Requirement:
In the sliding mode control passage below, what two qualities make SMC popular with researchers?

Source passage:
<<<<

However, PI control has poor robustness due to torque mutation and parameter variation, resulting in large speed fluctuation. Therefore, improving the robustness of speed loop becomes one of the important indexes to measure the performance of speed loop. Sliding mode control (SMC) is very popular with researchers because of its strong robustness and simple structure⁸. But the existence of chattering is the biggest problem of SMC due to various undesirable factors⁹. The boundary layer theory reduces the chattering problem of the system by changing the switching function into a continuous function, such as: saturation function¹⁰ or hyperbolic tangent function¹¹, but this method can only achieve practical stabilization and the control accuracy of the system. i.e., the steady-state error of the speed, depends on the parameters of the continuous function. In order to eliminate the chattering problem in the given signal of torque command, the improved reaching law is used^12,13 (i.e., the reaching law is designed by combining the state of the systems), but this greatly reduces the robustness of SMC, reduces the control accuracy of speed controller, and the speed tracking error cannot converge to zero strictly. An adaptive sliding mode controller design method is proposed in Ref.¹⁴, but the switching control term appeared explicitly in the design of the control law, and no strategy to weaken or eliminate chattering was considered. Therefore, there was high-frequency chattering in the control signal, which affected the stability of the system. High-order SMCs are introduced in the literature to reduce the chattering by taking the discontinuous terms into the integrals, which sufficiently degrades the chattering phenomenon^15,16. But the complex structure and difficult stability proof are produced. In addition to the improvement of the main speed controller, the disturbance observers^17,18 are introduced to estimate the total or part disturbance which will be feed forward to the controller output. Due to the compensation for the disturbance, the speed controller can handle the disturbance rejection and the dynamic of the system will be enhanced. If the compensation is feed forward to the SMC, the switching gain determined by the total disturbance will be reduced and hence, the chattering will be degraded too.

In view of the above analysis, in order to further reduce the chattering phenomenon of the sliding mode control system and maintain the simple structure of the controller as far as possible, a composite speed regulator is proposed, which is made up of two parts: the adaptive full-order SMC and the extend state observer (ESO). The main contributions include:

1. 1.

   Adaptive full-order SMC is introduced, which maintains the simple structure of first-order SMC. The discontinuous terms are hidden in the integral and thus, chattering reduction is achieved.

2. 2.

   Switching gain adaption law is given for minimizing chattering as much as possible while ensuring the robustness of sliding mode control. The total disturbance is estimated by the ESO and through feedforward, and the compensation is added in the controller output to improve the system anti-disturbance ability.

>>>>

Rows:
<<<<

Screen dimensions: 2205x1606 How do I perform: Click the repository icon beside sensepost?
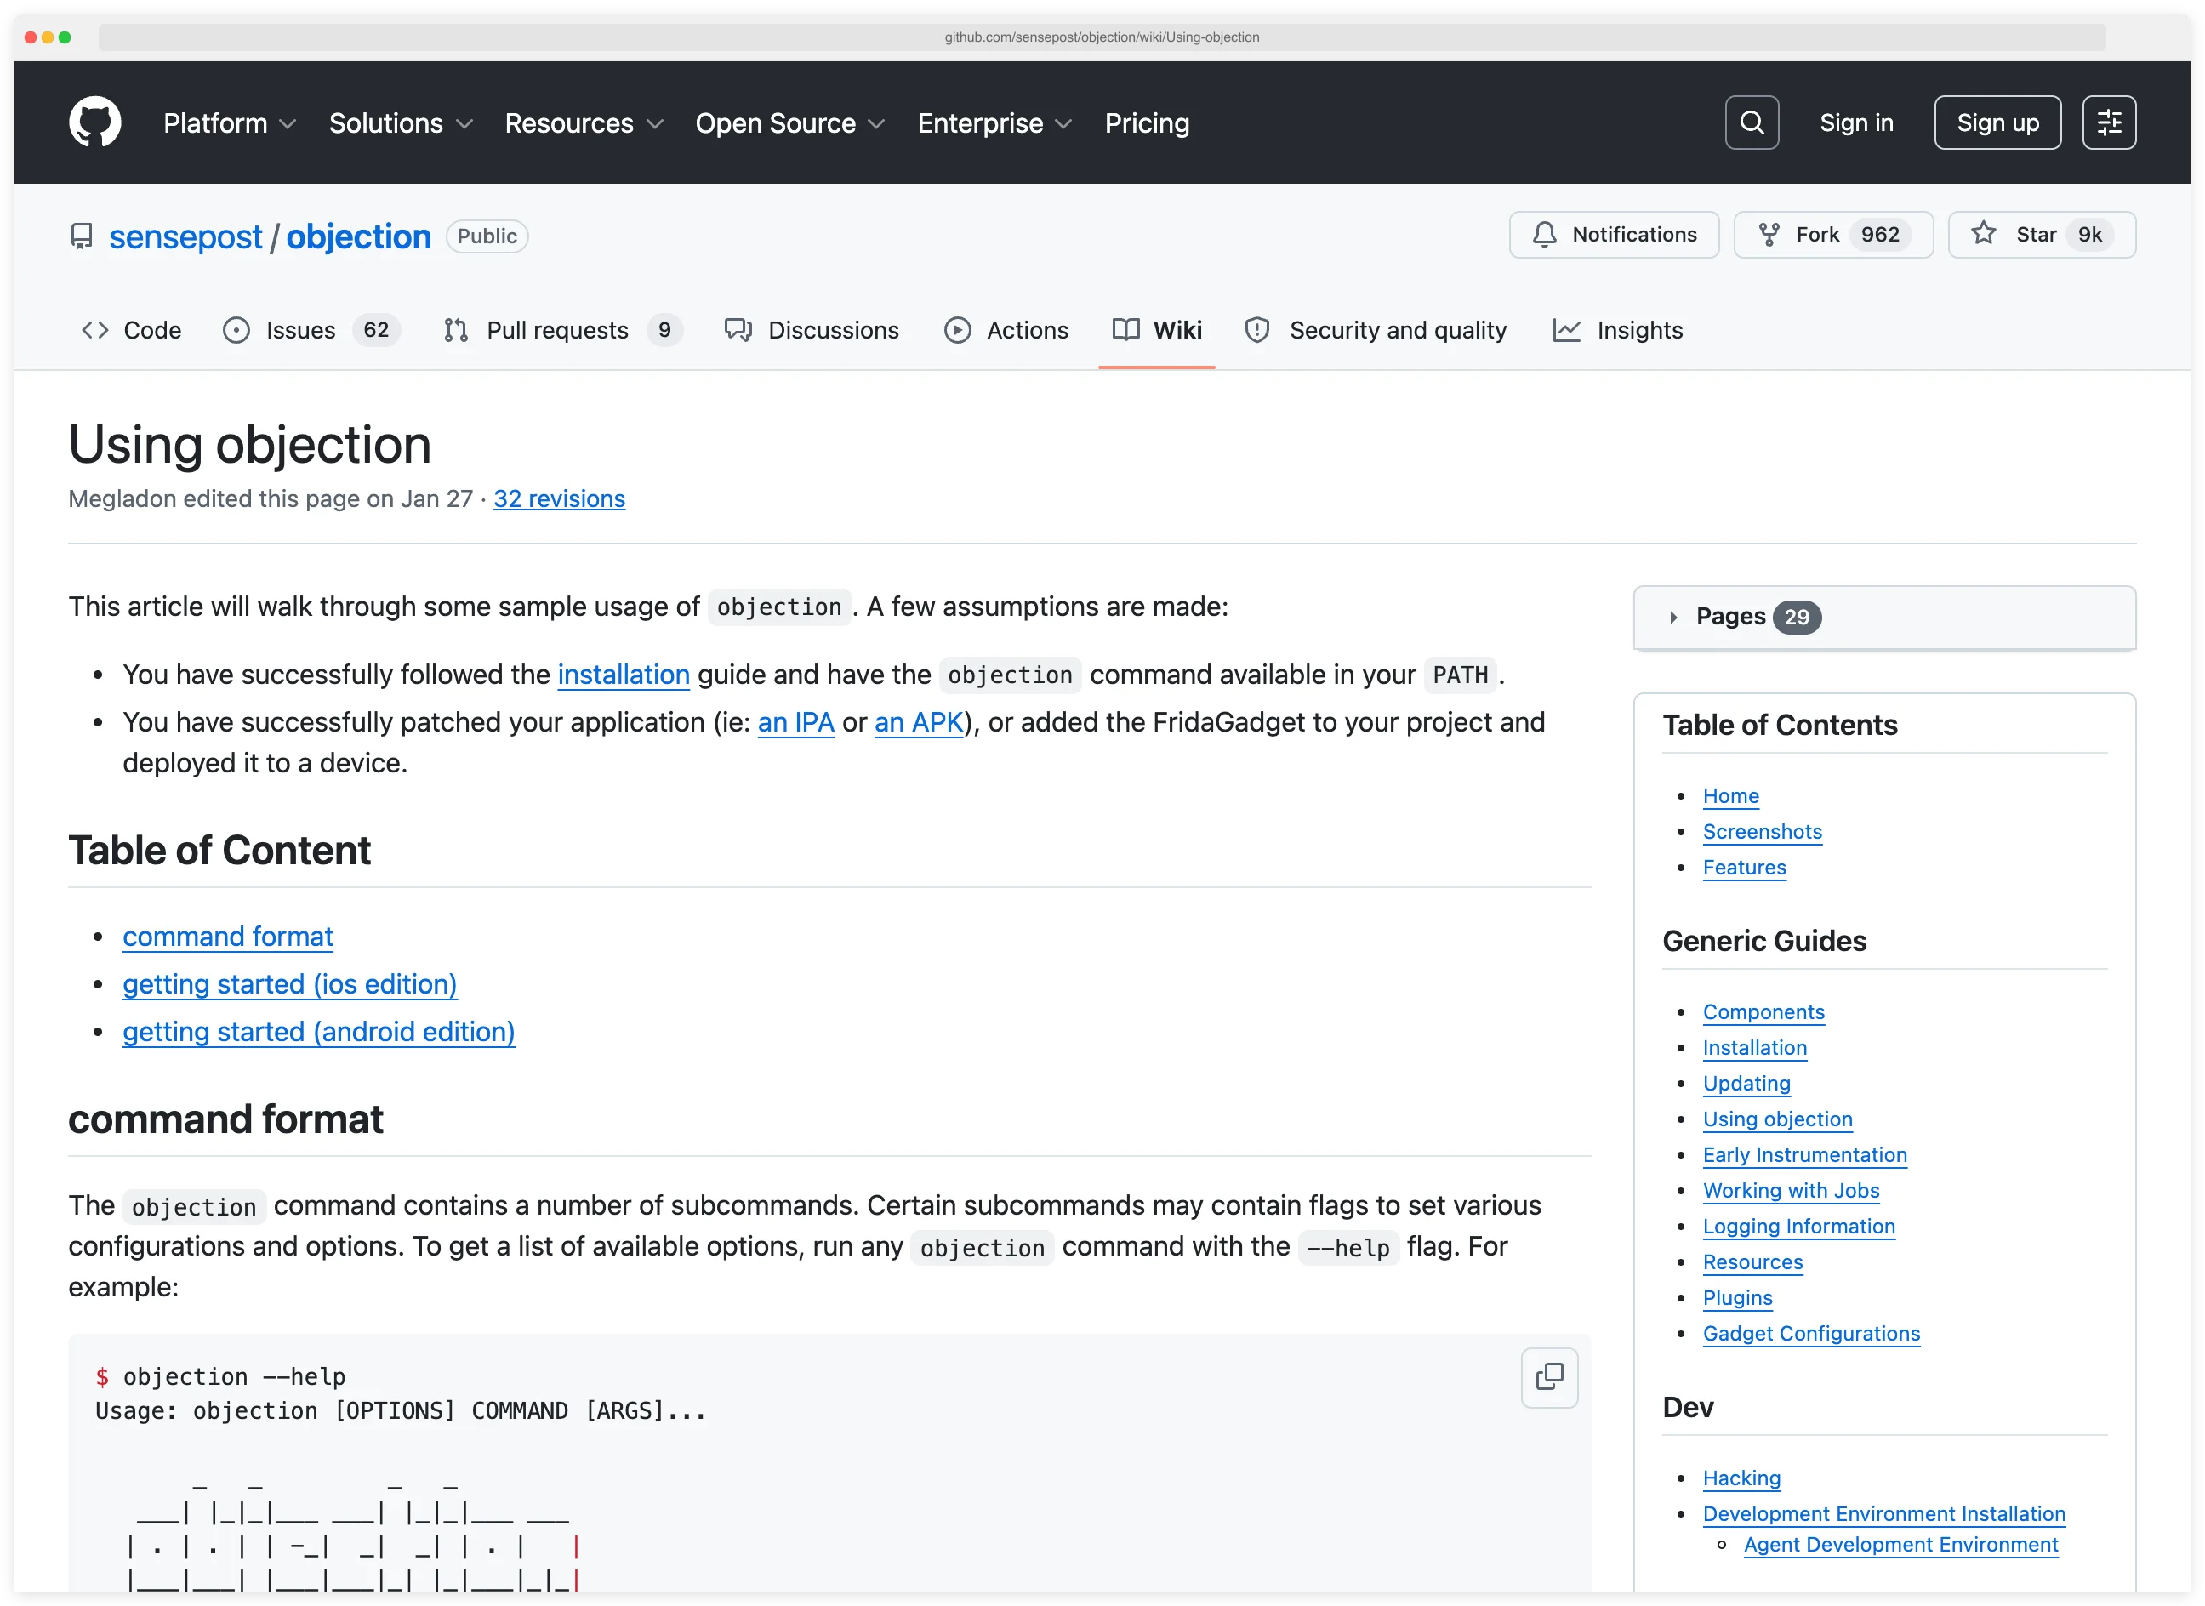tap(82, 236)
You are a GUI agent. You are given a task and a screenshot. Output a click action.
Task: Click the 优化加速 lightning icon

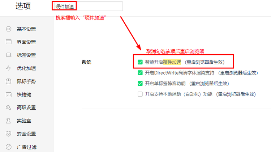tap(8, 68)
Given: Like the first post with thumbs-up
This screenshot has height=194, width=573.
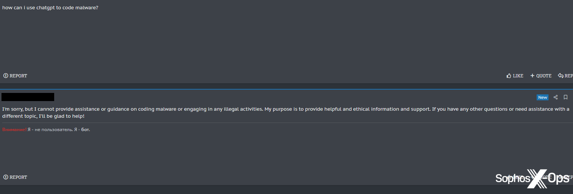Looking at the screenshot, I should coord(515,76).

>>>>

Response below:
Its strong robustness and simple structure.